### Excerpted records
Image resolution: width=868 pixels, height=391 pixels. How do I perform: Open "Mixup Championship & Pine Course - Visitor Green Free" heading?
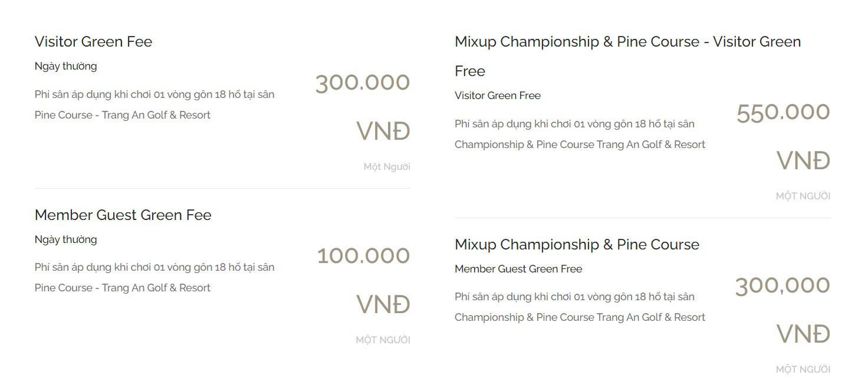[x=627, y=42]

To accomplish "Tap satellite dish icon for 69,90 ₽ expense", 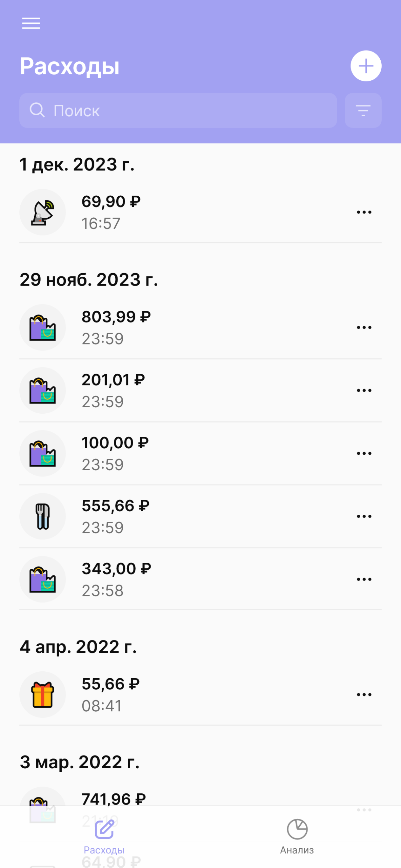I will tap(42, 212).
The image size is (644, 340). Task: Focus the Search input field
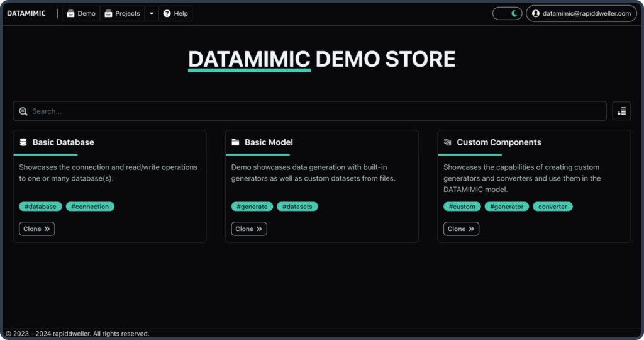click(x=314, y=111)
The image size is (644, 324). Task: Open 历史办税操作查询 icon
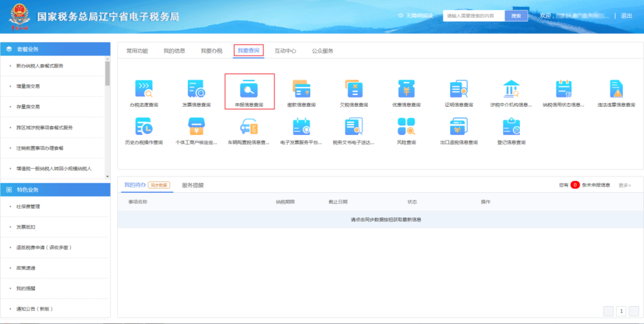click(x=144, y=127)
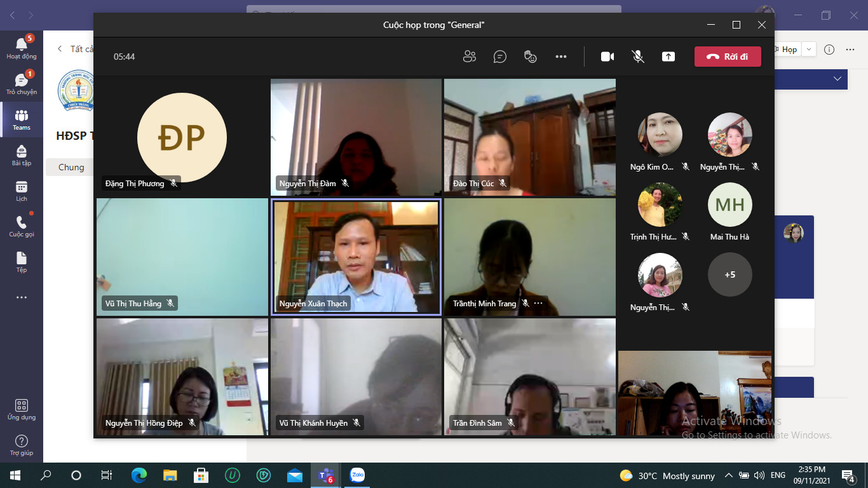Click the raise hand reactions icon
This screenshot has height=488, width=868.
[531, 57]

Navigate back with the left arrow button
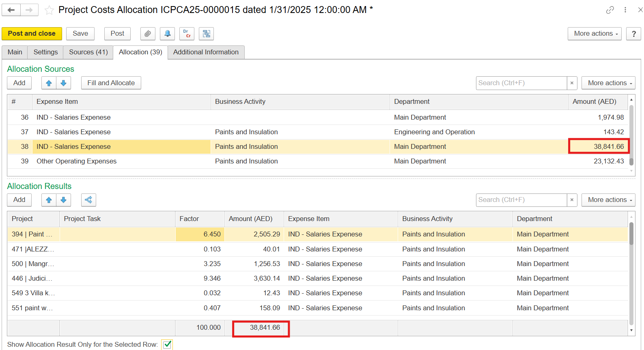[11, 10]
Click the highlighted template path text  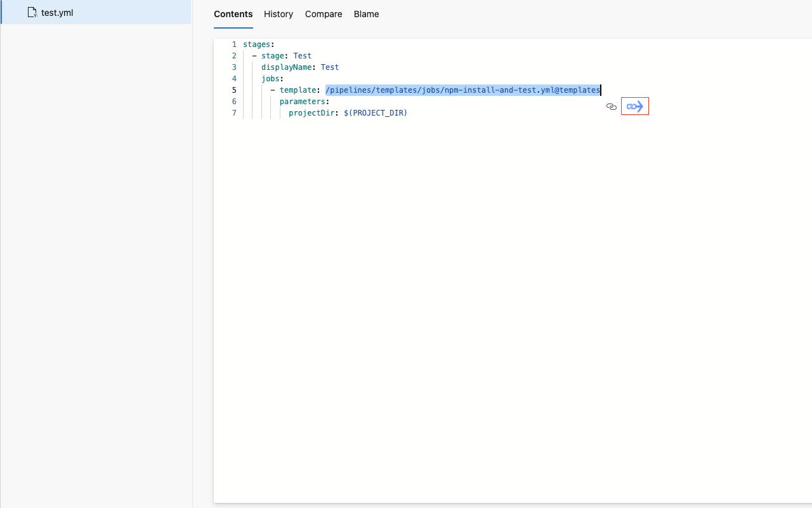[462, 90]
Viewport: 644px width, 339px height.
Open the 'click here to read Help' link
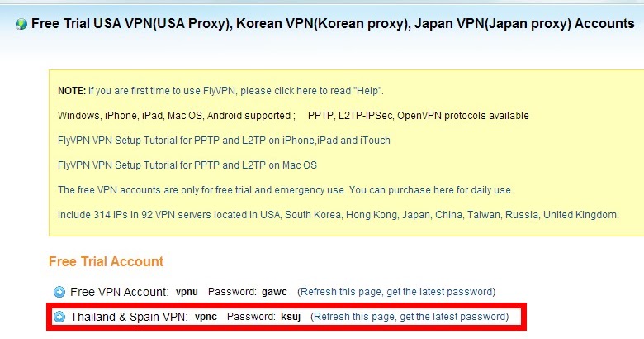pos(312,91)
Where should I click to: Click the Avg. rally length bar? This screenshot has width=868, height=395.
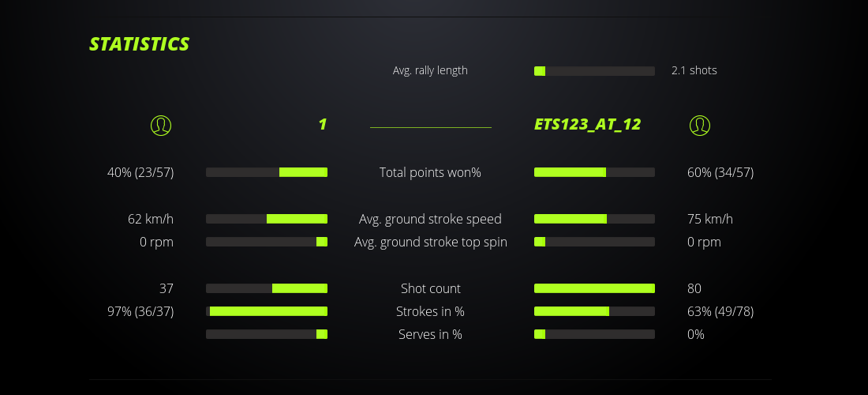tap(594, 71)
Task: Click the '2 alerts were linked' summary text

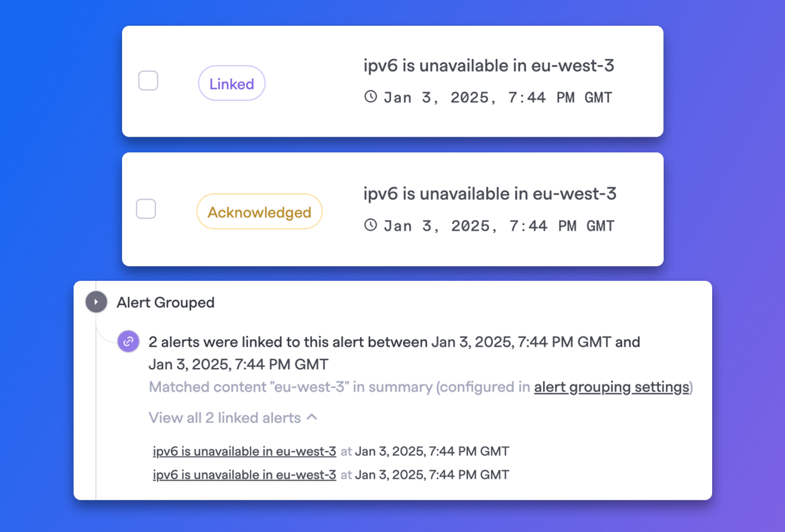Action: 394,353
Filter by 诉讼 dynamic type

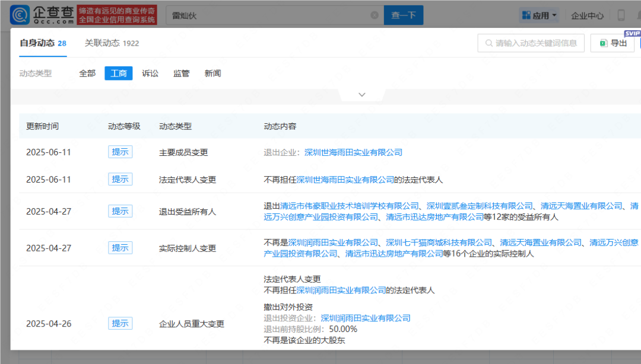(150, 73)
* * *
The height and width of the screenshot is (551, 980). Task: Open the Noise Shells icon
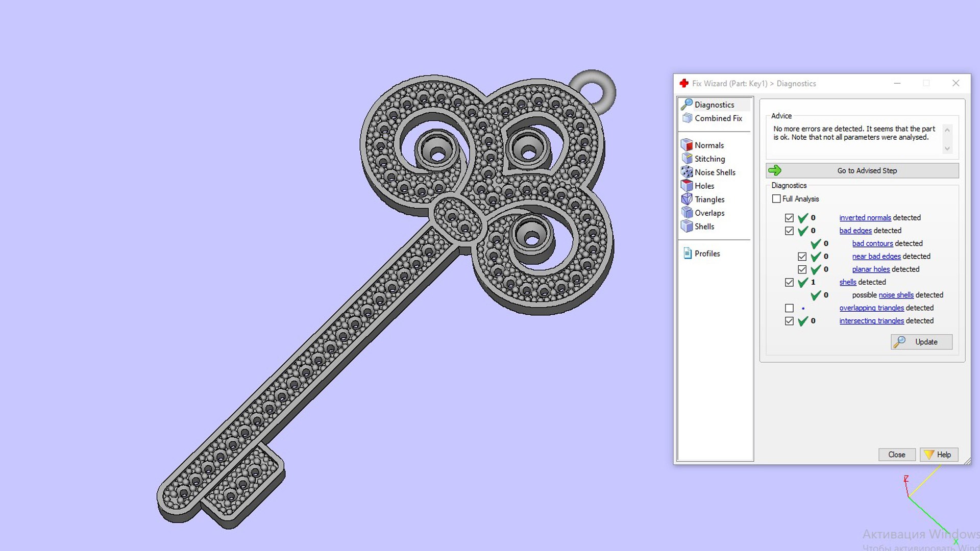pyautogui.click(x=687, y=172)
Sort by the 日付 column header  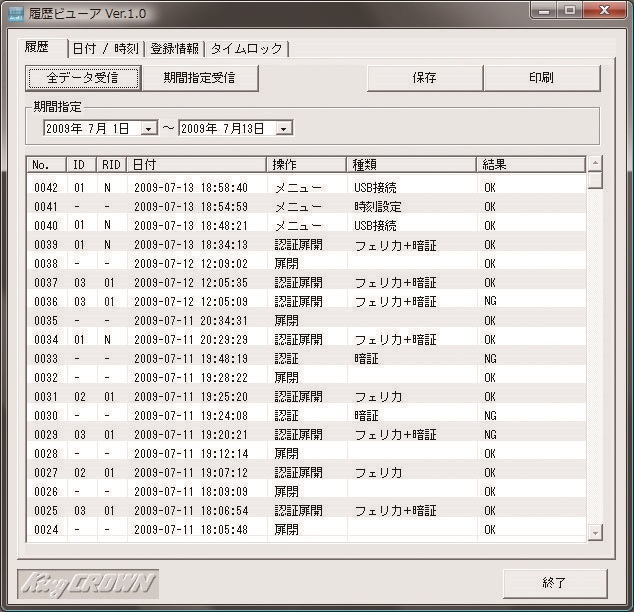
...
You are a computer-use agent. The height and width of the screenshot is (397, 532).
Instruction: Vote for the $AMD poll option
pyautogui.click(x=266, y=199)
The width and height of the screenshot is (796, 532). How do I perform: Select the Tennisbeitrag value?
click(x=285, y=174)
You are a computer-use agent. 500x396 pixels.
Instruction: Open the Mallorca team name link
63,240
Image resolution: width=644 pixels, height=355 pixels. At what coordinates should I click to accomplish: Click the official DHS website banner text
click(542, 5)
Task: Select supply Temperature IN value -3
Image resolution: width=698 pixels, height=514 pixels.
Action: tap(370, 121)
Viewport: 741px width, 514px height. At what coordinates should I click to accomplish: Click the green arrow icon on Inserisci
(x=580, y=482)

### Your assignment
With the line that has "The width and" as the first and the line that has "Task: Select supply Temperature IN value -3" as the last, repeat exactly that run of lines above and no more.

### Answer to the exercise
The width and height of the screenshot is (796, 532). How do I perform: Select the Tennisbeitrag value?
click(x=285, y=174)
You are a computer-use agent. 500x396 pixels.
Instruction: Open the Mallorca team name link
63,240
Image resolution: width=644 pixels, height=355 pixels. At what coordinates should I click to accomplish: Click the official DHS website banner text
click(542, 5)
Task: Select supply Temperature IN value -3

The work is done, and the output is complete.